1On fait à ce sujet en France un singulier sophisme. Lorsqu'il vient à naître un procès entre l'administration et un particulier, on refuse d'en soumettre l'examen au juge ordinaire, afin, dit-on, de ne point mêler le pouvoir administratif et le pouvoir judiciaire. Comme si ce n'était pas mêler ces deux pouvoirs, et les mêler de la façon la plus périlleuse et la plus tyrannique, que de revêtir le gouvernement du droit de juger et d'administrer tout à la fois.
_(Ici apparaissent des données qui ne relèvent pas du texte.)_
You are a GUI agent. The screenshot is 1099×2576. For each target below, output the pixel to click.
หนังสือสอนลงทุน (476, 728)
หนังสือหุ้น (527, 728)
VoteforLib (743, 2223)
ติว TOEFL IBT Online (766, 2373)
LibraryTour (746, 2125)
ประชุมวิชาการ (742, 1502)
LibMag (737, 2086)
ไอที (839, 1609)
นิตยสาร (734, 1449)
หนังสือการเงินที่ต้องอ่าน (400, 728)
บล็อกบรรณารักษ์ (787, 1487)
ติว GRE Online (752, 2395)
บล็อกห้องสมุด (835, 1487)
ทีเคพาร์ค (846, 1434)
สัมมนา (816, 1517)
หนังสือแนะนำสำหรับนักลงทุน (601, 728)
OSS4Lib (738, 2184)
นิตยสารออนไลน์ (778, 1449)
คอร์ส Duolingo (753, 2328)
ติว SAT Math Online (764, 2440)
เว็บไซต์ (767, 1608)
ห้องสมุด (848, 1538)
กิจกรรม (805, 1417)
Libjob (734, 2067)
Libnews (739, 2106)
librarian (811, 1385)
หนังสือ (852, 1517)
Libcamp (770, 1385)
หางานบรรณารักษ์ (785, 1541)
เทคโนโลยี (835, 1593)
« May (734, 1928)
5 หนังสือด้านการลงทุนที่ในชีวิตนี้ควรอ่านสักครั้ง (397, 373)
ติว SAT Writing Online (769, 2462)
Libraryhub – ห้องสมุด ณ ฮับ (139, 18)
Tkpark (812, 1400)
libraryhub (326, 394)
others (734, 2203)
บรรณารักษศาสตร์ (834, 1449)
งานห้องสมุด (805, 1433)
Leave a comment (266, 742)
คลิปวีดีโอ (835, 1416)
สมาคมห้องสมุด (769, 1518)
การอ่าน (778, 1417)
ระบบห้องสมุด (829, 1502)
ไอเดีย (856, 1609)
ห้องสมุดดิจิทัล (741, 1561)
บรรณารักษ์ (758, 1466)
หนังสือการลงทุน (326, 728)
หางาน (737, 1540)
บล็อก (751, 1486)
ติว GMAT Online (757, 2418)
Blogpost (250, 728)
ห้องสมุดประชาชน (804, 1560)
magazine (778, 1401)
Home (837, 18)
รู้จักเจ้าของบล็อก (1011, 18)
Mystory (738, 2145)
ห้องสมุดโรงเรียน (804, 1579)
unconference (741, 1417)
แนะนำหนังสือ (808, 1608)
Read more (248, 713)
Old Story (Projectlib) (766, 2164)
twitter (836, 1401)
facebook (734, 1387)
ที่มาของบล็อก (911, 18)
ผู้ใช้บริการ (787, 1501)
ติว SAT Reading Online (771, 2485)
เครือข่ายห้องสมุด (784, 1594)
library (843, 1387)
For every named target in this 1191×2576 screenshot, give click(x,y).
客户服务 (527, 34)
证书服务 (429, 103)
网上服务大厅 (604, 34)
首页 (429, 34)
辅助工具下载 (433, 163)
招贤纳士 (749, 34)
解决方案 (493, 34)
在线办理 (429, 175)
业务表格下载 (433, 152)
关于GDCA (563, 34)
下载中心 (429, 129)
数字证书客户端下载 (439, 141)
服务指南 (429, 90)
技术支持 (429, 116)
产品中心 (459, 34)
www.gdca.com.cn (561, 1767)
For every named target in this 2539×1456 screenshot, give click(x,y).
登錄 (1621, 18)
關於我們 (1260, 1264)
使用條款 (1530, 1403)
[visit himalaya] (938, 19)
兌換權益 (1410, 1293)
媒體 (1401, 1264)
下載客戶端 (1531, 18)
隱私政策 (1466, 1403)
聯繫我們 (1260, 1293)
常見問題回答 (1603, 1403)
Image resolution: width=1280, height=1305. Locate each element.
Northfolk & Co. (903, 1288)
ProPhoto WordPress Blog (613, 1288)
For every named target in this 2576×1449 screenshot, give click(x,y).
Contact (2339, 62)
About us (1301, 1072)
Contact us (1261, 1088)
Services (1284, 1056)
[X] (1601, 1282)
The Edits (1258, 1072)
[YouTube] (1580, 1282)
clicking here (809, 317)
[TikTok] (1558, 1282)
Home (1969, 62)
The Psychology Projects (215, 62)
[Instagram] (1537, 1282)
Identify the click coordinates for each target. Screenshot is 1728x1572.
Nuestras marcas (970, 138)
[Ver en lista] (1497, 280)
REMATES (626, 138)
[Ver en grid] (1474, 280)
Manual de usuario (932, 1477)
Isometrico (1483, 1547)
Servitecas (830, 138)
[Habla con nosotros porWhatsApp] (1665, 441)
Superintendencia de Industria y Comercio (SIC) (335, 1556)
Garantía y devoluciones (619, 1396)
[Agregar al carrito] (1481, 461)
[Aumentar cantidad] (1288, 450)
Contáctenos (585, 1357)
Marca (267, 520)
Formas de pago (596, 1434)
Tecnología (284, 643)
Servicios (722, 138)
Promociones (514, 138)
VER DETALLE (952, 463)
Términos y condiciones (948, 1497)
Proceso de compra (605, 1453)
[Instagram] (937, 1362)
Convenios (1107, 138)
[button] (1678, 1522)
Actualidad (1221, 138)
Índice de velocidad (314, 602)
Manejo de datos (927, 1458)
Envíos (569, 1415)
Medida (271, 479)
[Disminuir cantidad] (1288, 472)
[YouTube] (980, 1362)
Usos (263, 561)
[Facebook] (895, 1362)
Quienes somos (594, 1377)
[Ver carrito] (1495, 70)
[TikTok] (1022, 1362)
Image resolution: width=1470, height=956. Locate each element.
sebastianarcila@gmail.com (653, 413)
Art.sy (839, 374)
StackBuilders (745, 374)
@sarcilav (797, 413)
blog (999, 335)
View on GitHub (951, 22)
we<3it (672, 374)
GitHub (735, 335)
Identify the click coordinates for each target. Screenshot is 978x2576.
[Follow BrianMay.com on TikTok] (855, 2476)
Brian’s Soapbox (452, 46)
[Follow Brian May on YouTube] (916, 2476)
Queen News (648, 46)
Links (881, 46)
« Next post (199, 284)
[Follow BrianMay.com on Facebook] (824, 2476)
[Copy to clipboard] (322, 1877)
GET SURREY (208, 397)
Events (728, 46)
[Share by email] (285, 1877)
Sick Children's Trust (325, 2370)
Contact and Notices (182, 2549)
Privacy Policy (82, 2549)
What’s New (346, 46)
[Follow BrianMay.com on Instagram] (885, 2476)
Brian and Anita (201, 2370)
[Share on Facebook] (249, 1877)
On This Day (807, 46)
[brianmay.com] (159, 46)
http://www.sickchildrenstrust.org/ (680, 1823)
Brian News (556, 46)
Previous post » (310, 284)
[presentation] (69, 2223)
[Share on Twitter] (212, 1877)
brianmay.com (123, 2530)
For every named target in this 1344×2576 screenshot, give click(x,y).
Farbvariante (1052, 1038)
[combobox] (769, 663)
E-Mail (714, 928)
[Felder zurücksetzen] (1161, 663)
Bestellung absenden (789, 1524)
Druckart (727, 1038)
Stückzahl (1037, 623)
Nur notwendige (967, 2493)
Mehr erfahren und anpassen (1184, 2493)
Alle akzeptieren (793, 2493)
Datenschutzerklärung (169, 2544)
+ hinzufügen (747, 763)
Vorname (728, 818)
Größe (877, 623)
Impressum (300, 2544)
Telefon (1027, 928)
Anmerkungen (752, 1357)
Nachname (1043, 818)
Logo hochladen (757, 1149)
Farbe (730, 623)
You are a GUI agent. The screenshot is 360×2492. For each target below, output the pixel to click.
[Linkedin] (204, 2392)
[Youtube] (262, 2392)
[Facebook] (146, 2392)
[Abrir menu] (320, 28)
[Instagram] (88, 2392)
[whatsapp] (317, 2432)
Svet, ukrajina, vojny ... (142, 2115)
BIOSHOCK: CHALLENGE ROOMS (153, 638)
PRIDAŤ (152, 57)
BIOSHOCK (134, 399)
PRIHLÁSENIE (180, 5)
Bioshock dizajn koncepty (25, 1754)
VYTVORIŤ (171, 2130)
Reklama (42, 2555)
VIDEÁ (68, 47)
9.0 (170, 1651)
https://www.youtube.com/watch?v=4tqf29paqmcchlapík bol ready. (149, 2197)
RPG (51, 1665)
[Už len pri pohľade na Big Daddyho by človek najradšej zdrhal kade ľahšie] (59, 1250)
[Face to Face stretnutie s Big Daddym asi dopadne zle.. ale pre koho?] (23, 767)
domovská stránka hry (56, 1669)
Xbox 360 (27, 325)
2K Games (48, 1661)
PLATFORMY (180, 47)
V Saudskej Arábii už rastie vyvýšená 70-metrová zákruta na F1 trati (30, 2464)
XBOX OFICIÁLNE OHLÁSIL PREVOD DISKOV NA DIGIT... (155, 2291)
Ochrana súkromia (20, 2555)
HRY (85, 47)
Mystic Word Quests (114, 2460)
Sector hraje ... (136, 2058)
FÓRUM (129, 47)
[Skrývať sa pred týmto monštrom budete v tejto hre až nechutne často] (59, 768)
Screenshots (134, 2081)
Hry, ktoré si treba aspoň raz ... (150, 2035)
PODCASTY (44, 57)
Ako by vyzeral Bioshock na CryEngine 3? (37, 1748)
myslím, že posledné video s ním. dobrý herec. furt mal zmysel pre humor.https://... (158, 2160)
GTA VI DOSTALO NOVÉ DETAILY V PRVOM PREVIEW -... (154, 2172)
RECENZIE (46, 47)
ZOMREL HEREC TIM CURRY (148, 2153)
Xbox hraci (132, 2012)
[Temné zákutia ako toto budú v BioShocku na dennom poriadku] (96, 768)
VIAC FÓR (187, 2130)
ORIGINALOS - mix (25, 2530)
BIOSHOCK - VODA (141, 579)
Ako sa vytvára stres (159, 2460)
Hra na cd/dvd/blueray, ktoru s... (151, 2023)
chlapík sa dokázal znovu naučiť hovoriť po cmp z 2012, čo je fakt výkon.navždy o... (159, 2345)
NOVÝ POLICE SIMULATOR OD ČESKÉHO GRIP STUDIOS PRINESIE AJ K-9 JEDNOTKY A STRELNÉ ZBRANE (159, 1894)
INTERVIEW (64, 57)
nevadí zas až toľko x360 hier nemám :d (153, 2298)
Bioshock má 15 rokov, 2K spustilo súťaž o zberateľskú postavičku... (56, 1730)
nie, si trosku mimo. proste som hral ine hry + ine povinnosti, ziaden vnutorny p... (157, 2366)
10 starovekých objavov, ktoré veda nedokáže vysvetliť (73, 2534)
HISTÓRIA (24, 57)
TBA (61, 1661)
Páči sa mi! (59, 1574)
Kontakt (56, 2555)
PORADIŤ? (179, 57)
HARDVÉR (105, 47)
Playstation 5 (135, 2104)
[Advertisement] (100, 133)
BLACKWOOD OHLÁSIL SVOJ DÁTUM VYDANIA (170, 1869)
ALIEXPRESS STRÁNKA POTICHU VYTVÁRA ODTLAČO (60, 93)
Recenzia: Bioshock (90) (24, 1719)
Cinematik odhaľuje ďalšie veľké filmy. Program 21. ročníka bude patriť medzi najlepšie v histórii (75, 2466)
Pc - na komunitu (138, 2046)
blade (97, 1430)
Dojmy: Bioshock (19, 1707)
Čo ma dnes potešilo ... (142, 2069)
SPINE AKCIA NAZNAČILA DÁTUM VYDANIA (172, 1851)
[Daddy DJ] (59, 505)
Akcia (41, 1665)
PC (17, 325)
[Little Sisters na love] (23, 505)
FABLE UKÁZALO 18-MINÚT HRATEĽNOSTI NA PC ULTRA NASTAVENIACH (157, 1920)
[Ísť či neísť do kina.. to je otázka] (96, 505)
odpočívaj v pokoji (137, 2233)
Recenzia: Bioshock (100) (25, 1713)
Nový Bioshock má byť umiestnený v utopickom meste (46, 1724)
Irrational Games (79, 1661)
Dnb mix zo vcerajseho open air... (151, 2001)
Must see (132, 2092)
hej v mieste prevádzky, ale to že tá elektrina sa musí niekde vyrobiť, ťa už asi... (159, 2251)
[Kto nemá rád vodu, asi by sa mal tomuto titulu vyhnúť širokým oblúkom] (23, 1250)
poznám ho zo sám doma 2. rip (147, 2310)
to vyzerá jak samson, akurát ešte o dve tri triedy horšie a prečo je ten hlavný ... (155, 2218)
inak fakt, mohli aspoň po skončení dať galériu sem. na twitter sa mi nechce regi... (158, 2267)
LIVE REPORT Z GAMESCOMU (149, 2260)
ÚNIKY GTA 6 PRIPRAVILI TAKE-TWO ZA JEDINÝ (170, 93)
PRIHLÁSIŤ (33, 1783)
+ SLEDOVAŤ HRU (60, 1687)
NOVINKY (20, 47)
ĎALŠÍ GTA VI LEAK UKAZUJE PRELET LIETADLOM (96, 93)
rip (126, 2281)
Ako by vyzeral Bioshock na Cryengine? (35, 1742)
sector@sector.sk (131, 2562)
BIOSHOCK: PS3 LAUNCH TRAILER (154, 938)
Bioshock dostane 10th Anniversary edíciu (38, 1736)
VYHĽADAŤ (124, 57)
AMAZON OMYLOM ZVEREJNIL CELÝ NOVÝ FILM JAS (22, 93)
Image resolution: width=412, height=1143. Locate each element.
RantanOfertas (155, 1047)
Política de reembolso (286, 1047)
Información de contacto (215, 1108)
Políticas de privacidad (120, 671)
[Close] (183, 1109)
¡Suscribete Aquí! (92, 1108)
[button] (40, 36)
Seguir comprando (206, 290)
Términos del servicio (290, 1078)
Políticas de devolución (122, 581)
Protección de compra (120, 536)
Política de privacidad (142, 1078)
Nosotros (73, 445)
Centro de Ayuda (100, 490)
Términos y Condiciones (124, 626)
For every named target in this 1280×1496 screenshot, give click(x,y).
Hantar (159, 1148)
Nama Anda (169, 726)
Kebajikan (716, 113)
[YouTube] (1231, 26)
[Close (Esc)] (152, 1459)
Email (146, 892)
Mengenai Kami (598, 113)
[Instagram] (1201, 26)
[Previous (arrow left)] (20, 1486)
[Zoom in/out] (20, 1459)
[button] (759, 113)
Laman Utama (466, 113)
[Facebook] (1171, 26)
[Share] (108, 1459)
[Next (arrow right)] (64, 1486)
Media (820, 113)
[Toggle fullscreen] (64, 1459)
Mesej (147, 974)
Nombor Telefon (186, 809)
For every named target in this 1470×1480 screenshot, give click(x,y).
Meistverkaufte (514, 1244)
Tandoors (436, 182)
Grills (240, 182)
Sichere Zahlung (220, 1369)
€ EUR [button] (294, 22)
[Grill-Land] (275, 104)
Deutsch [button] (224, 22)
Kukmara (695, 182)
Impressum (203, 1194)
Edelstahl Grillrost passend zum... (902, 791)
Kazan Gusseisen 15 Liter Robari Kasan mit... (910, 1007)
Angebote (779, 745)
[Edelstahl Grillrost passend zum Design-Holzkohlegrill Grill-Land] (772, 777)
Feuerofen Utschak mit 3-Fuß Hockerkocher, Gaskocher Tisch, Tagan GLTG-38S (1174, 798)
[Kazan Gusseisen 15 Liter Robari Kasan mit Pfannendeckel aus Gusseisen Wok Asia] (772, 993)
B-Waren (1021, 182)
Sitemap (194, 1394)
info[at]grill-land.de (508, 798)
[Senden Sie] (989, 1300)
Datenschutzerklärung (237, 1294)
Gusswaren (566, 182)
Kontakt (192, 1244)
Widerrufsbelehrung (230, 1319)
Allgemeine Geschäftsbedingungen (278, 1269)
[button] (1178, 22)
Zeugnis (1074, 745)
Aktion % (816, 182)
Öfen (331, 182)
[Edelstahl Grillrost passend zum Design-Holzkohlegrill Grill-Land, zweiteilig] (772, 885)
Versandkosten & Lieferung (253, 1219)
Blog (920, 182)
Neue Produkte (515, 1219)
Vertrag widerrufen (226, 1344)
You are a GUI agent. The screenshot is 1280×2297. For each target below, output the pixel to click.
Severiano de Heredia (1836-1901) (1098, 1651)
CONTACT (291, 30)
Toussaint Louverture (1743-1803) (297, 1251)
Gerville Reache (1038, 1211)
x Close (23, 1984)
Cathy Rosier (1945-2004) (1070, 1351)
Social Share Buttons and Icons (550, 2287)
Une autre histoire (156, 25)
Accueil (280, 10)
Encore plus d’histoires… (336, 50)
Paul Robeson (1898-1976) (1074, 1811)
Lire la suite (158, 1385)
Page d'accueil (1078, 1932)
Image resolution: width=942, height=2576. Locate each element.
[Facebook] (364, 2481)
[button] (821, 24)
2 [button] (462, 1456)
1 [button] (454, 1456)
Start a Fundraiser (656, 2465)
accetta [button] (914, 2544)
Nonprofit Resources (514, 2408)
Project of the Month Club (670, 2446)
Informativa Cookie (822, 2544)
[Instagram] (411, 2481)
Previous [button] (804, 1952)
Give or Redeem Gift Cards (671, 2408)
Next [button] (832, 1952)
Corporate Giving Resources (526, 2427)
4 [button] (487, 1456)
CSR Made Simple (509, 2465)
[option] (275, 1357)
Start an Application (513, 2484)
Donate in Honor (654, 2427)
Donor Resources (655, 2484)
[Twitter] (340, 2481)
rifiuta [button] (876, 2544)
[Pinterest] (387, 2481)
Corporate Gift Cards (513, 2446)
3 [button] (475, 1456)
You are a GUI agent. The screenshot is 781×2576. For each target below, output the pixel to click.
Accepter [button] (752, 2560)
1Je citerai à l'appui de ceci quelques faits. C'est dans les mines que se trouvent les sources naturelles de la richesse industrielle. À mesure que l'industrie s'est développée en Europe, que le produit des mines est devenu un intérêt plus général et leur bonne exploitation plus difficile par la division des biens que l'égalité amène, la plupart des souverains ont réclamé le droit de posséder le fonds des mines et d'en surveiller les travaux; ce qui ne s'était point vu pour les propriétés d'une autre espèce. Les mines, qui étaient des propriétés individuelles soumises aux mêmes obligations et pourvues des mêmes garanties que les autres biens immobiliers, sont ainsi tombées dans le domaine public. C'est l'État qui les exploite ou qui les concède; les propriétaires sont transformés en usagers; ils tiennent leurs droits de l'État, et, de plus, l'État revendique presque partout le pouvoir de les diriger; il leur trace des règles, leur impose des méthodes, les soumet à une surveillance habituelle, et, s'ils lui résistent, un tribunal administratif les dépossède; et l'administration publique transporte à d'autres leurs privilèges; de sorte que le gouvernement ne possède pas seulement les mines, il tient tous les mineurs sous sa main. Cependant, à mesure que l'industrie se développe, l'exploitation des anciennes mines augmente. On en ouvre de nouvelles. La population des mines s'étend et grandit. Chaque jour, les souverains étendent sous nos pieds leur domaine et le peuplent de leurs serviteurs.